• _About this task_
Nothing but the lines from the start of the records below through the line that has "Given: Open the Language Selection step" should appear, each exactly as given.

• _Dataset excerpts_
________

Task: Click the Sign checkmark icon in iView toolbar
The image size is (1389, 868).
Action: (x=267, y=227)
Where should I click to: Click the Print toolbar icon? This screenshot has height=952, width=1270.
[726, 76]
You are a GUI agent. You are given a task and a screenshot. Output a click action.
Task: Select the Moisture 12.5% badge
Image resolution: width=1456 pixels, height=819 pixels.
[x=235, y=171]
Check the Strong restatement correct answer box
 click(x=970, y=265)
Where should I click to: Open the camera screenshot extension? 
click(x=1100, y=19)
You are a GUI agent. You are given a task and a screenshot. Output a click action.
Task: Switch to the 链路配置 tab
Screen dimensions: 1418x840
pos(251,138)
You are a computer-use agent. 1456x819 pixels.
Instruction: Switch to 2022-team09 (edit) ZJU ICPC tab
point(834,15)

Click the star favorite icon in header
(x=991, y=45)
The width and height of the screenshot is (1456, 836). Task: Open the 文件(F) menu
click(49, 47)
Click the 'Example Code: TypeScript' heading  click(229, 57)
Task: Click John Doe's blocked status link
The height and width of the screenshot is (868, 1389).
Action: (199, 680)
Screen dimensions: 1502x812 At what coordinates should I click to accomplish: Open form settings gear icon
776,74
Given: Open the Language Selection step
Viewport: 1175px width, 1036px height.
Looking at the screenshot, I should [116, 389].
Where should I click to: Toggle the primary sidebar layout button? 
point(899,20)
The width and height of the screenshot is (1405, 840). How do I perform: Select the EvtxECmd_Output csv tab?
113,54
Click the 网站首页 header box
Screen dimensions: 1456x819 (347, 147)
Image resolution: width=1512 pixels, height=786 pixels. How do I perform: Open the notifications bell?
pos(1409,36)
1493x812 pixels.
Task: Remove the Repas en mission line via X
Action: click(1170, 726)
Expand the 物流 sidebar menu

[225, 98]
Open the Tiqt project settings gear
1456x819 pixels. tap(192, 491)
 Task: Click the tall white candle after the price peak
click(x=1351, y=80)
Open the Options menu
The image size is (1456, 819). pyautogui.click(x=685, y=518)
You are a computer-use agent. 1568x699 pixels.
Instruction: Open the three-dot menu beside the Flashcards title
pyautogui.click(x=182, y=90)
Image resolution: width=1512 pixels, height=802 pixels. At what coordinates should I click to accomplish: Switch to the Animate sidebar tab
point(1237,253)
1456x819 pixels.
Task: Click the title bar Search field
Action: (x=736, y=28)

________

• _Solved problem_
Task: Click the Sign checkmark icon in iView toolbar
The image size is (1389, 868).
Action: (x=267, y=227)
Where should I click to: Click the Print toolbar icon? This screenshot has height=952, width=1270.
[726, 76]
You are a GUI agent. You are given a task and a screenshot. Output a click action.
Task: Select the Moisture 12.5% badge
Image resolution: width=1456 pixels, height=819 pixels.
[x=235, y=171]
Check the Strong restatement correct answer box
 click(x=970, y=265)
Where should I click to: Open the camera screenshot extension? 
click(x=1100, y=19)
You are a GUI agent. You are given a task and a screenshot. Output a click action.
Task: Switch to the 链路配置 tab
Screen dimensions: 1418x840
pos(251,138)
You are a computer-use agent. 1456x819 pixels.
Instruction: Switch to 2022-team09 (edit) ZJU ICPC tab
point(834,15)

Click the star favorite icon in header
(x=991, y=45)
The width and height of the screenshot is (1456, 836). Task: Open the 文件(F) menu
click(49, 47)
Click the 'Example Code: TypeScript' heading  click(229, 57)
Task: Click John Doe's blocked status link
The height and width of the screenshot is (868, 1389).
Action: (199, 680)
Screen dimensions: 1502x812 At what coordinates should I click to accomplish: Open form settings gear icon
776,74
Given: Open the Language Selection step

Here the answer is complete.